AIM OF THE TASK:
Exactly and only the lines from the line holding "Task: Open the Electricity tab" to the end of the records should be reproduced. Leave pictures out.

EXERCISE MATERIAL:
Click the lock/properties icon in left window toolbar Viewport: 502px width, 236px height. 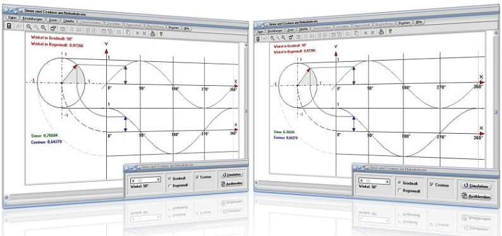click(x=53, y=28)
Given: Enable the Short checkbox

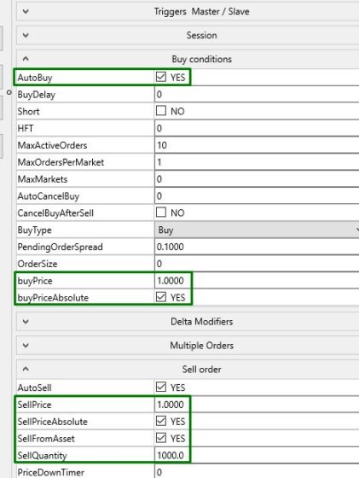Looking at the screenshot, I should pyautogui.click(x=161, y=110).
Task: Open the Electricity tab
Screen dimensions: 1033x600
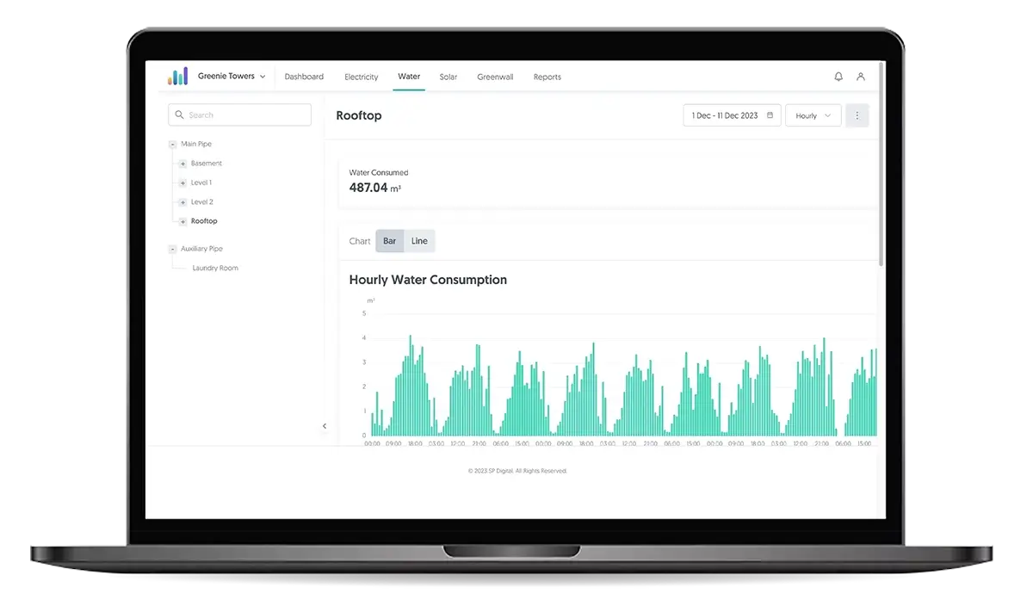Action: click(361, 77)
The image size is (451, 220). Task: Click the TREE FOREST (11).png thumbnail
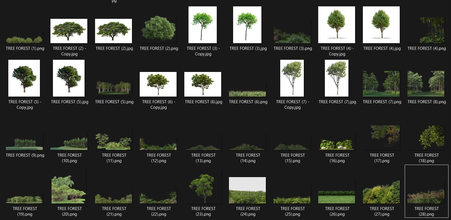click(x=114, y=142)
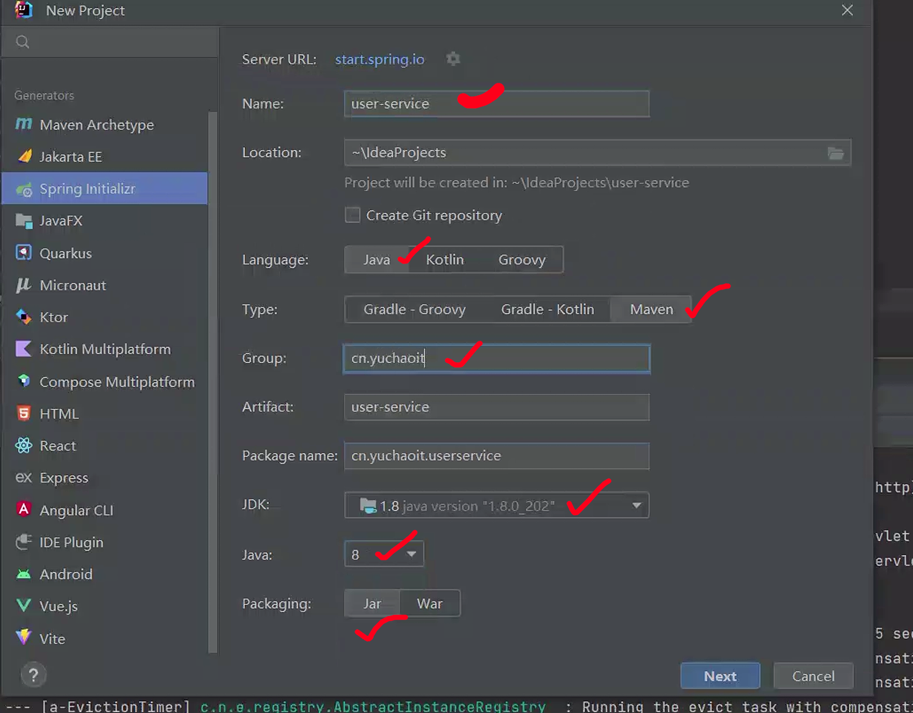Open the start.spring.io link
Image resolution: width=913 pixels, height=713 pixels.
(x=379, y=59)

TASK RESULT:
Task: Open the Electricity tab
Screen dimensions: 1033x600
Action: click(361, 77)
The image size is (451, 220). Task: Click the TREE FOREST (11).png thumbnail
click(x=114, y=142)
Open the start.spring.io link
Image resolution: width=913 pixels, height=713 pixels.
(x=379, y=59)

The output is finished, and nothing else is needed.